Sean Strub, founder of Poz magazine and the Sero Project, and author of Body Counts told me, “Brad was on the planning committee and was collegial, helpful, and passionate about the work. He had recently moved to Spokane and had expressed a desire to connect to a larger national community of HIV positive empowerment activists, which he found through the conference. I knew he had serious health issues, but his posts on Facebook were inevitably upbeat and hopeful. His passing is a loss to the entire community of people with HIV.”

Indeed, Brad remained publicly very upbeat, no matter what his disease was doing to him. His last posts on Facebook, just two weeks ago, were about his hopes for the future and the next steps he was planning for his life. For those of us who weren’t immediately with him, his death came as a sad surprise.

Brad’s legacy is one that we can all learn from. He taught all of us that we have to talk about  tough issues and about marginalized experiences. I have a deep debt of gratitude I owe Brad, not just because he impacted my life personally but because his courageous commitment to speak and his dedication to change touched the lives of all who knew of him.
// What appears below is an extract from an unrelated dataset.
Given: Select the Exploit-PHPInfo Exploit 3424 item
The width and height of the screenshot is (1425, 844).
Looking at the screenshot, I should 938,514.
That’s Brad’s greatest legacy, in my mind. We all have a debt of gratitude, one that can be discharged only by ending the very things he railed against. Homophobia, lack of accommodation for disability, poverty, and HIV stigma were his personal and public battles, and we all owe
it to people like Brad still among us to end these systems of oppression. 

However, Brad’s fight is done. Tragically and sadly, he left us just nine months before his 30th birthday. I will remember him always, with his wry, lopsided smile, his acerbic wit, and his deep sense of friendship and loyalty.

Rise in power, Brad. I will not see your like again.